Research showed that non-drinkers resort to a variety of little-white-lies to hide the fact that they don’t drink, often out of fear that they’d be seen as judgemental by their co-workers.
The study found that non-drinkers developed a variety of strategies to attend social events without making themselves, their co-workers, or their clients feel “uncomfortable.”
From volunteering as designated driver to pretending to be on a diet, the survey found that many employees avoid admitting they’re tee-total at all costs.
According to Romo, one professional who didn't drink because he wanted to set a good example for his children told co-workers that he didn't drink because he was trying to lose weight and others bought alcoholic drinks but didn’t consume them.
If colleagues commented on an employee’s choice not to drink, non-drinkers often tried to prove they weren’t judgemental by offering to buy offering to be the designated driver or buying a round of drinks.
Researchers say the study proves many employees feel under pressure to conform to social norms in the workplace and say HR departments who worry about people over-drinking at Christmas should also consider the needs of employees who don’t want to drink.
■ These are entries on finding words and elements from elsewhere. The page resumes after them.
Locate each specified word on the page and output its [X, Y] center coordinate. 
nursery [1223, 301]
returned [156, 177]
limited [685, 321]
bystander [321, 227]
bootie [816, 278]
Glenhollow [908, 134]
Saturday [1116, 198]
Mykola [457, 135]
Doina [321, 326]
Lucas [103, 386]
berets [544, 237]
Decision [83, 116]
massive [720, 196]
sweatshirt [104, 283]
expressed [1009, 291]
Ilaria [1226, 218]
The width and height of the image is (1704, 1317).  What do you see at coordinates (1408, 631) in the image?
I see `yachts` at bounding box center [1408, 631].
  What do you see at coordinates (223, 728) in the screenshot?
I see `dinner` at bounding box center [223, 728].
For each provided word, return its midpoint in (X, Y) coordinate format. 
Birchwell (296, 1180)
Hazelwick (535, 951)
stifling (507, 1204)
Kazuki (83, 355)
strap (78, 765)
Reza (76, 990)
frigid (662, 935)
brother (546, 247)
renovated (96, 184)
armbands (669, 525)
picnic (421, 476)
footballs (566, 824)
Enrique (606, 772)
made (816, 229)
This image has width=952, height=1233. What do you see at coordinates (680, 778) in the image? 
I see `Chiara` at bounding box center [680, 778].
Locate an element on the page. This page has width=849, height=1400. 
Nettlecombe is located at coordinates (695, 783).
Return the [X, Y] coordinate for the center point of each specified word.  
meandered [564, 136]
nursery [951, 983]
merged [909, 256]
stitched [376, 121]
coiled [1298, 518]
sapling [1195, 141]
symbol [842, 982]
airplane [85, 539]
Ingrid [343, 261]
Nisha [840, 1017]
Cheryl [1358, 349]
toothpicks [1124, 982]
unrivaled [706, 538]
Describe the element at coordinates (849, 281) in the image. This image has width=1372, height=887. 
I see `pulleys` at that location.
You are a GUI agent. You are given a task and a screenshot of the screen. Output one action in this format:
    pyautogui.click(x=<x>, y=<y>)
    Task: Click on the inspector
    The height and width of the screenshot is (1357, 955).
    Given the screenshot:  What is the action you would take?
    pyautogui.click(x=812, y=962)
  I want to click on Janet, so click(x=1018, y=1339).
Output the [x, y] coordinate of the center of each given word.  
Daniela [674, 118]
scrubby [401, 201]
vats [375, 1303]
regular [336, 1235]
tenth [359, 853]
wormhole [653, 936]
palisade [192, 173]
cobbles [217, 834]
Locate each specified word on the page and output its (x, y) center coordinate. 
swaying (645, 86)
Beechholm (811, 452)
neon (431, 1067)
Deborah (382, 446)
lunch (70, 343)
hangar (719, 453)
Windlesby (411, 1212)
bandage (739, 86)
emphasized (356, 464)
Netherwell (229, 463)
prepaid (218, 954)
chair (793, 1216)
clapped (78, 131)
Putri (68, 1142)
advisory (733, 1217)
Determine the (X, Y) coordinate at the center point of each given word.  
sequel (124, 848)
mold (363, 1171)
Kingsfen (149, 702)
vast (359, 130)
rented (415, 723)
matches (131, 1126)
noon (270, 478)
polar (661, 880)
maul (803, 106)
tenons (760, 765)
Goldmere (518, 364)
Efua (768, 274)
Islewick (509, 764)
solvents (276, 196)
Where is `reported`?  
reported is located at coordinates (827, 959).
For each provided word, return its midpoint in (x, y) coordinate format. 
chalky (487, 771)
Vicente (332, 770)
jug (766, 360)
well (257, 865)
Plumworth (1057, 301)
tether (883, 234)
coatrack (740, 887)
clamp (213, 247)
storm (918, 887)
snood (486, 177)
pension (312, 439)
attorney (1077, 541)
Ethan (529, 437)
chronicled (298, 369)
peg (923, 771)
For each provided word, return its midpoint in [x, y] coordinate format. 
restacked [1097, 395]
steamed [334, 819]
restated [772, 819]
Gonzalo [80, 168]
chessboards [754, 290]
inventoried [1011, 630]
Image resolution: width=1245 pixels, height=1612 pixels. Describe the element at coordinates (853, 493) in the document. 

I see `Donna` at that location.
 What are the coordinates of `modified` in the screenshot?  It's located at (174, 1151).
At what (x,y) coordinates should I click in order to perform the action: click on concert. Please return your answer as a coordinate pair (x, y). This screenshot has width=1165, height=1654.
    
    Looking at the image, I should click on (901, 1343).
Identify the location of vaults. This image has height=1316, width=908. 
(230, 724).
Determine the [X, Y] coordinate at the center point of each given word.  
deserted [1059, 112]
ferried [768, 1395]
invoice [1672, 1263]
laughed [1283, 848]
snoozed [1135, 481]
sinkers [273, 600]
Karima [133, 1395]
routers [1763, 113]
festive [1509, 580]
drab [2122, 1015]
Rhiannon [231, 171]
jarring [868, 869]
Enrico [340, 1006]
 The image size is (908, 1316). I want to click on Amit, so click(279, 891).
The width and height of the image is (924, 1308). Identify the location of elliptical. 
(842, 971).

“If employers want their employees to achieve their full potential, they need to foster an environment that encourages their employees to be themselves”, said Dr. Roma.
She suggests employers make sure non-alcoholic beverages are available at happy hours and hot social activities that don’t centre on drinking.
Researchers are warning HR departments to be aware of the pressure some employees feel when attending work parties as studies show tee-total staff are more likely to deceive their colleagues rather than come clean.